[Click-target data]
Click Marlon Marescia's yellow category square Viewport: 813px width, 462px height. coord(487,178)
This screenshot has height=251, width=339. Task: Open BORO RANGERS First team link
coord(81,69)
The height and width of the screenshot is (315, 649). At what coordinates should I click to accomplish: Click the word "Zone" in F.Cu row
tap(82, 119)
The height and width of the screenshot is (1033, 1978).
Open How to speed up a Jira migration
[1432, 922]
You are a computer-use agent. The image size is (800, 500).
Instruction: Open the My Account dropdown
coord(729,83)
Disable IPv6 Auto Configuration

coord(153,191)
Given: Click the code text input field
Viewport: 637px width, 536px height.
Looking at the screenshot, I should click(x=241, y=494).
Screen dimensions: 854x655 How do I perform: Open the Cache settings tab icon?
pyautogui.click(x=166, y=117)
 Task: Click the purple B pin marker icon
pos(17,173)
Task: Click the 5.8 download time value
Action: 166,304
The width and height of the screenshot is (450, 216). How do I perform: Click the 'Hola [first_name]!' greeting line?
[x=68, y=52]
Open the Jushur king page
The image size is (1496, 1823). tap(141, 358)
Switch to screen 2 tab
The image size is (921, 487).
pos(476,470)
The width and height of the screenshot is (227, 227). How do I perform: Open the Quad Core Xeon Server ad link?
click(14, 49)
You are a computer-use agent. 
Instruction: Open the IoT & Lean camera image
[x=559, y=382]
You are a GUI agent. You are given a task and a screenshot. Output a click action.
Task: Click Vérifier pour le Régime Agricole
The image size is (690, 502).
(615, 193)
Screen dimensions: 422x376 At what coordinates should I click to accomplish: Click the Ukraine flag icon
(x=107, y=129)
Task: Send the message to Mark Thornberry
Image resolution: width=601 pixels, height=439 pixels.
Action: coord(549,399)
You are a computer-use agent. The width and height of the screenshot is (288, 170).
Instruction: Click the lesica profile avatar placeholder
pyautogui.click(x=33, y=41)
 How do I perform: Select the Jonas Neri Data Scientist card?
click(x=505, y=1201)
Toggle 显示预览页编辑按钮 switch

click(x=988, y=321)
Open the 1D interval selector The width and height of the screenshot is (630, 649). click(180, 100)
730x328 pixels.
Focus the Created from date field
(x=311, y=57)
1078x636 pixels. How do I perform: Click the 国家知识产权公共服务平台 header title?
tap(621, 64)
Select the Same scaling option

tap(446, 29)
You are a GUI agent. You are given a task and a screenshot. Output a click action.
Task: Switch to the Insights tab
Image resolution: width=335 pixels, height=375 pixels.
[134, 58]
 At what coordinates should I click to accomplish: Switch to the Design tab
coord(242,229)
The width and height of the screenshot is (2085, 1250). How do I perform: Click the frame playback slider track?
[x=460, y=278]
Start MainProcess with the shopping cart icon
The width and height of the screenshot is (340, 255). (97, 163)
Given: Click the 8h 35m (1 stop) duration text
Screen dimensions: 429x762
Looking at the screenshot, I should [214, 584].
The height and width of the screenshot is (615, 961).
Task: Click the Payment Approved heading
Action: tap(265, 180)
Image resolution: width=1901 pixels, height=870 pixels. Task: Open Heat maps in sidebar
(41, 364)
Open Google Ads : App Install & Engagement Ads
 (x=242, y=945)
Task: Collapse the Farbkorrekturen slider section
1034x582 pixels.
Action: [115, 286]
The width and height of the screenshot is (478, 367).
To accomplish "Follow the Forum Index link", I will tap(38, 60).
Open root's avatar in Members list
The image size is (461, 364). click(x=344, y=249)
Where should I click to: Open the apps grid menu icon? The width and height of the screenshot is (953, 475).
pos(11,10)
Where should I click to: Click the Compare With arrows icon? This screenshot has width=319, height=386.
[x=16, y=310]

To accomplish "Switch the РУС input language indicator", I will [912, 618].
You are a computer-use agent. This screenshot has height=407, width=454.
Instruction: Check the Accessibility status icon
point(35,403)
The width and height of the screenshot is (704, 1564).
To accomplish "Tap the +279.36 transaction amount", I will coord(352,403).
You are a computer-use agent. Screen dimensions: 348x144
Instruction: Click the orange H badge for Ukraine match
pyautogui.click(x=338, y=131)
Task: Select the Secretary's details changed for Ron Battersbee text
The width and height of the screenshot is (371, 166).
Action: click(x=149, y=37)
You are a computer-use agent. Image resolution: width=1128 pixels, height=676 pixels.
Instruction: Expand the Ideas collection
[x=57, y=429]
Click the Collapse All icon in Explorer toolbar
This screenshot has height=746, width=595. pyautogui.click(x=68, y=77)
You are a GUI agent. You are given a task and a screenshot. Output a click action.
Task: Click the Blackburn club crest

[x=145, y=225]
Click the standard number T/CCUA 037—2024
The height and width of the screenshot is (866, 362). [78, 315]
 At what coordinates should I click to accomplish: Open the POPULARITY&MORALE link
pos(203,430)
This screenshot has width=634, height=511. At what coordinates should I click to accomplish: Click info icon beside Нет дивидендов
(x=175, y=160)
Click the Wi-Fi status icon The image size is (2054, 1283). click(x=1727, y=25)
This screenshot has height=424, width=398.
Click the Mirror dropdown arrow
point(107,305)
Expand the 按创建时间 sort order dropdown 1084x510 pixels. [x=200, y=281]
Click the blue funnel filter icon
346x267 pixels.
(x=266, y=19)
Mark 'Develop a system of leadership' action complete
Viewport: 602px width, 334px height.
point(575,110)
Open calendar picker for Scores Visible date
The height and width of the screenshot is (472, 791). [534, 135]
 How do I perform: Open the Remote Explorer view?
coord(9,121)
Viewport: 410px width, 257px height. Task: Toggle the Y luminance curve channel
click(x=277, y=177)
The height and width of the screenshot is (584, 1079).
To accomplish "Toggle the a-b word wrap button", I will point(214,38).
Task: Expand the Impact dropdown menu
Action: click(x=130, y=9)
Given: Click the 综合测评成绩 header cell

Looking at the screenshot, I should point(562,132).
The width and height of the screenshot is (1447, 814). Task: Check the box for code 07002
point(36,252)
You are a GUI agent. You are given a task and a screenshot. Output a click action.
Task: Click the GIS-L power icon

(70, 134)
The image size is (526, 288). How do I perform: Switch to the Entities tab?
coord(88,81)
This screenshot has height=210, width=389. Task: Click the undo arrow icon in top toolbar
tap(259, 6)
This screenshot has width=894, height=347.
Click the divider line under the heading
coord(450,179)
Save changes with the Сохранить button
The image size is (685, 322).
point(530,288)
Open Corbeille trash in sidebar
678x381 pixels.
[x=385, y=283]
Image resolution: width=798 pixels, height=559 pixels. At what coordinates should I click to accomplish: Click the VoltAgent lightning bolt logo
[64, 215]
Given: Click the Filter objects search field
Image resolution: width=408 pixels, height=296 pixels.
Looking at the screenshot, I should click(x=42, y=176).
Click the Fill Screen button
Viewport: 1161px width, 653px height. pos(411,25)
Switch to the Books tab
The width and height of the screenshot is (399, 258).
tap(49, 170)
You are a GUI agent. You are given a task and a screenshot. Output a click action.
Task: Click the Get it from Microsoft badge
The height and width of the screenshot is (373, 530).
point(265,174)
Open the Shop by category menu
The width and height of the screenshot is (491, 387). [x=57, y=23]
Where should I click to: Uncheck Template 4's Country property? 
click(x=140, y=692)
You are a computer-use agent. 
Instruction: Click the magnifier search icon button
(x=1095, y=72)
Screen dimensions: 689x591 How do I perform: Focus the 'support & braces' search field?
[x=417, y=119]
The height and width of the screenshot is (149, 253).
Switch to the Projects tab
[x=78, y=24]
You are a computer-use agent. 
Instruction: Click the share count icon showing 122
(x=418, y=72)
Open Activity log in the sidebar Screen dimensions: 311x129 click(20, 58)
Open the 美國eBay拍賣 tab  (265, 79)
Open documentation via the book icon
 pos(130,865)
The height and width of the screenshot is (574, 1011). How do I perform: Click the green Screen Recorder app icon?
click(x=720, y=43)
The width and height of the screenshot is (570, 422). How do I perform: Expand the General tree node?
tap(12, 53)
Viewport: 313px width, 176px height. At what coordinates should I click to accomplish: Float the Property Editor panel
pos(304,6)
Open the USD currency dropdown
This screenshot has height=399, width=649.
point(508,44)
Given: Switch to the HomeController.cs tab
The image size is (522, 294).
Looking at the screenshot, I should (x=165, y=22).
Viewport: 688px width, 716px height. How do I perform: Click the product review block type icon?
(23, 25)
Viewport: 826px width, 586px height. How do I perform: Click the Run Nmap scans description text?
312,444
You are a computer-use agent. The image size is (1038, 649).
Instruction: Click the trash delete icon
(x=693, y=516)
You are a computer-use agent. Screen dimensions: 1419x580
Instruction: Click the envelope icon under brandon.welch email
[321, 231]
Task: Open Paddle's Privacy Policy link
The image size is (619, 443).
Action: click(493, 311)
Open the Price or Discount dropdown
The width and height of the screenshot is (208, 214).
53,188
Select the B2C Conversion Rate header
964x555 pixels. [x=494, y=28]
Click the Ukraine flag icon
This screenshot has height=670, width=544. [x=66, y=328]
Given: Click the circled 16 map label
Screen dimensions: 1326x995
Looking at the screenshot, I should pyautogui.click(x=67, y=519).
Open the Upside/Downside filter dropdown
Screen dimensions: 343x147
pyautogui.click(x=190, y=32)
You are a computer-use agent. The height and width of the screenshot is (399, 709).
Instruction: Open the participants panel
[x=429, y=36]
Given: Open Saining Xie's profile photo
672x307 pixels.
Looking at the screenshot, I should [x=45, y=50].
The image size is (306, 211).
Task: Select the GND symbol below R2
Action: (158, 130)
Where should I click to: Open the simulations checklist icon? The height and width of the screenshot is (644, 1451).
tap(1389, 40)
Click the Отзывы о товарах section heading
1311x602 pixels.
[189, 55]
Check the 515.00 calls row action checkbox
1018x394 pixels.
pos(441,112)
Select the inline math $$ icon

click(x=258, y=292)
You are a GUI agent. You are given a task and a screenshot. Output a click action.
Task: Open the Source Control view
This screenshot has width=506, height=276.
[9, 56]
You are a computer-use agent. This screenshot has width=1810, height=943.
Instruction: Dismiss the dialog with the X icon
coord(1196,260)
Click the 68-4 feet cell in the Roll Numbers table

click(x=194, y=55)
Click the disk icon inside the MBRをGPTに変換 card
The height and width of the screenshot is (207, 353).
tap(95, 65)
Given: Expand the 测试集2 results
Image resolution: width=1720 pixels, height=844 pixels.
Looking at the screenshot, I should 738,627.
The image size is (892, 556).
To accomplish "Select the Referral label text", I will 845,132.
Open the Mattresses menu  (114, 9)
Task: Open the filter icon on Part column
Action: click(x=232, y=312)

[TASK TO CARRY OUT]:
Report each line of the listing above that contains the string "Where", copying every such line in full.

[PROBLEM SOLUTION]:
Where should I click to: Open the apps grid menu icon? The width and height of the screenshot is (953, 475).
Where should I click to: Click the Compare With arrows icon? This screenshot has width=319, height=386.
Where should I click to: Uncheck Template 4's Country property? 
Where should I click to: Open the simulations checklist icon? The height and width of the screenshot is (644, 1451).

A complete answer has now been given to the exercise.